Большинству западных авторов свойственна субъективность в оценке национальной психологии японцев. При рассмотрении различных ее сторон они не всегда учитывают социально-экономические факторы, их влияние на духовную жизнь японцев. Одной из наиболее характерных в этом плане работ является вышедшая в 1947 г. книга американского этнографа Р. Бенедикт «Хризантема и меч» [190].

Это было первое послевоенное исследование о японском национальном характере, и пользовалось оно исключительной популярностью. Книга была тотчас переведена на японский и опубликована в Токио. Этому усиленно способствовали американские оккупационные власти, которые полагали, что знакомство японцев с концепцией, положенной в основу книги Р. Бенедикт, облегчит американской администрации управление побежденной Японией.

Р. Бенедикт никогда не бывала в Японии. Работу над книгой она начала в июне 1944 г. по поручению американского военного командования в узко практических целях: политическим и военным деятелям нужен был материал для определения военной стратегии и послевоенной политики в отношении Японии. Р. Бенедикт, в частности, исследовала следующие вопросы, которые дебатировались американскими политиками и военными, планировавшими и принимавшими решения в отношении Японии: «Возможна ли капитуляция без вторжения? Следует ли бомбить императорский дворец? Что можно ожидать от японских военнопленных?

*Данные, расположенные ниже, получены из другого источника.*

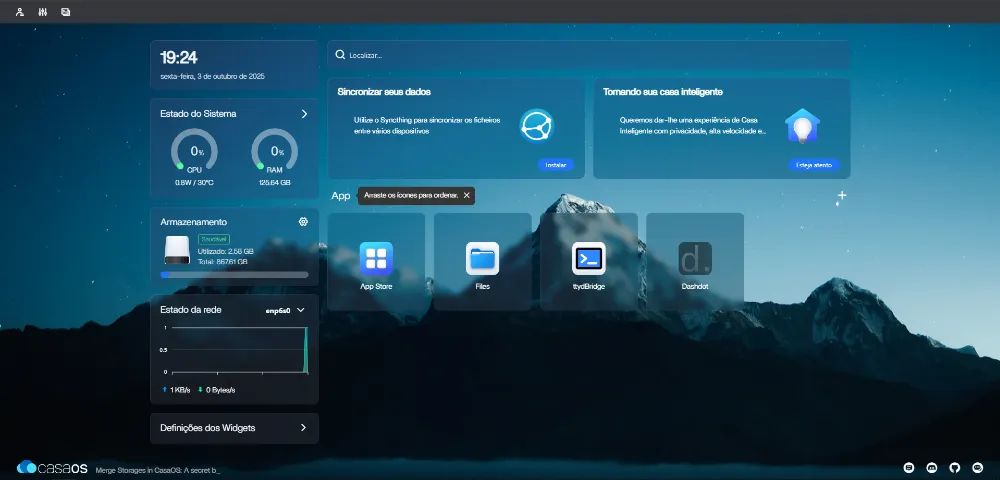This screenshot has height=480, width=1000.
Task: Click the Instalar button for Syncthing
Action: [x=555, y=164]
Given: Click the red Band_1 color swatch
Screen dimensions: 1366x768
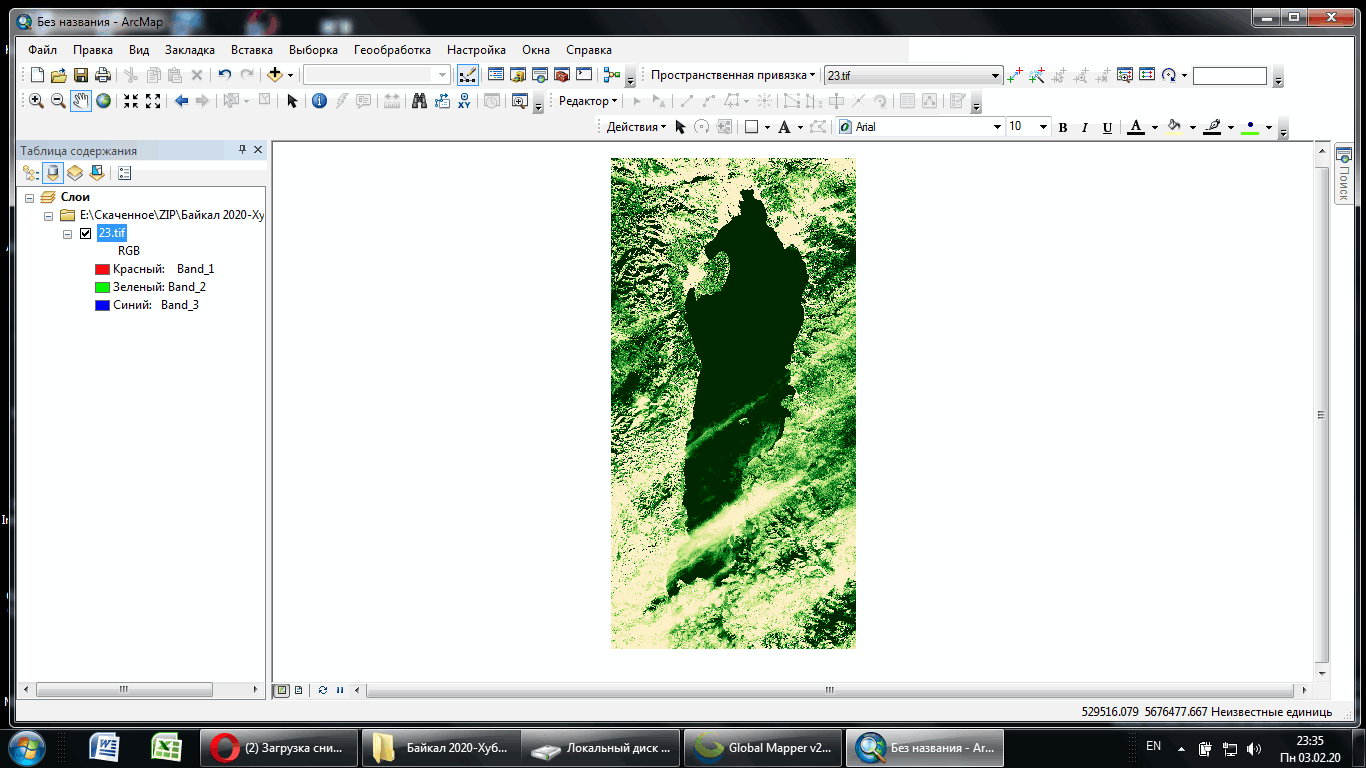Looking at the screenshot, I should click(100, 268).
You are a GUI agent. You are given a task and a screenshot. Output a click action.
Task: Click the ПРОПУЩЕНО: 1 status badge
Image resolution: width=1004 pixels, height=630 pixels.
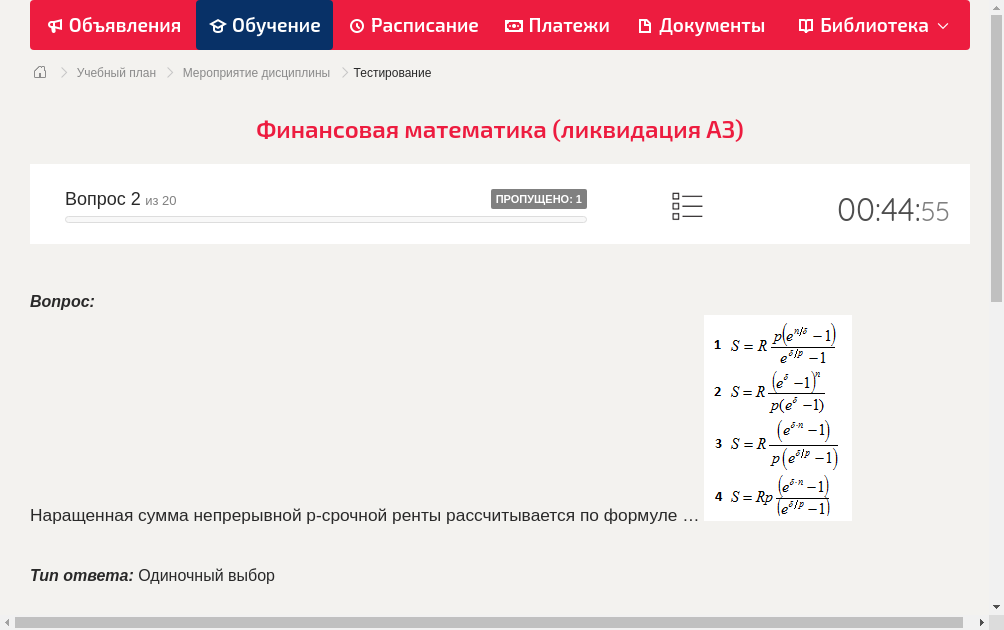pyautogui.click(x=539, y=198)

Потребуется ли после установления мира введение в Японии постоянно действующего военного закона, чтобы поддерживать порядок? Следует ли американской армии быть готовой к ожесточенному сопротивлению японцев в каждом укрепленном горном ущелье? Не произойдет ли в Японии революции подобно французской или русской до заключения мира? Не является ли альтернативой революции искоренение японцев как нации?» и т. д.

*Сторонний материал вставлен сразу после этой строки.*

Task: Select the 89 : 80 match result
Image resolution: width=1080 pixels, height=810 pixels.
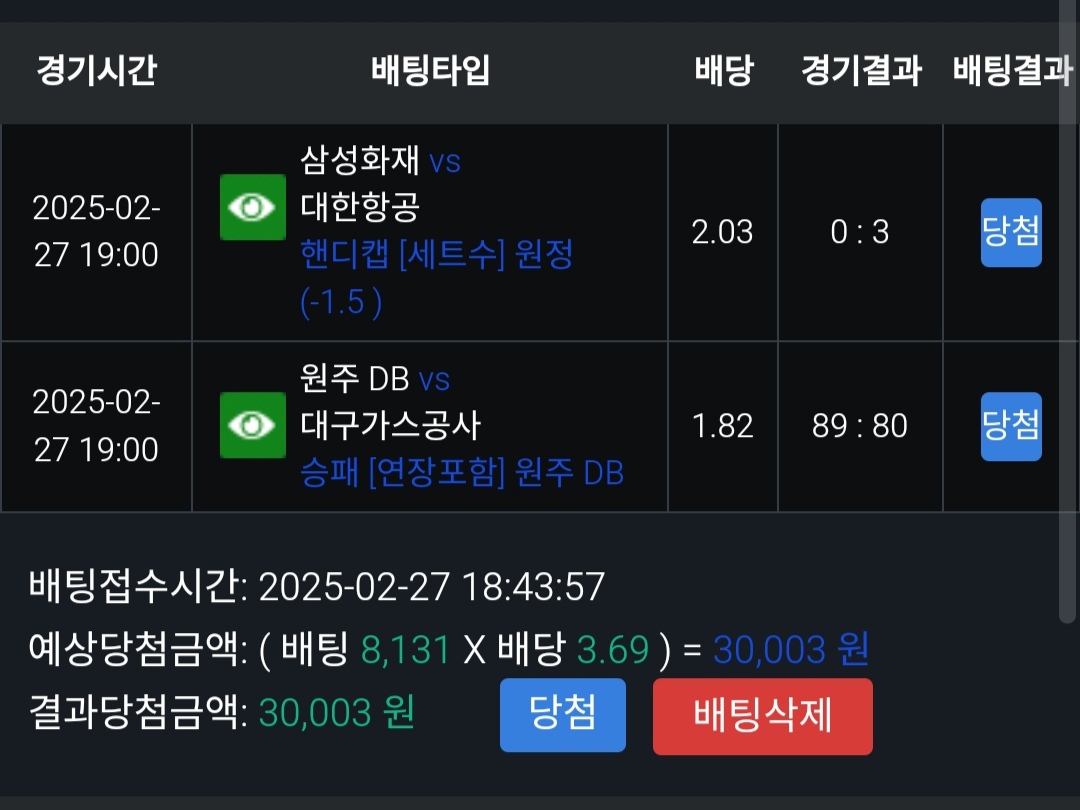Action: click(860, 426)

Книга «Хризантема и меч» в значительной степени стимулировала исследования о японском национальном характере, но оценка ее была далеко не однозначной. Так, в 50-е годы с опровержением ряда положений исследовательницы выступили некоторые японские ученые, в частности психолог Хироси Минами, который утверждал, что представления автора о «рядовом японце» оказались во многом неверными или устаревшими. Р. Бенедикт, отмечал Хироси Минами, судила о японцах в основном по довоенным японским фильмам и литературе; она наблюдала только японцев – жителей США. Поэтому мнение ее о психологии японцев оказалось предвзятым [237].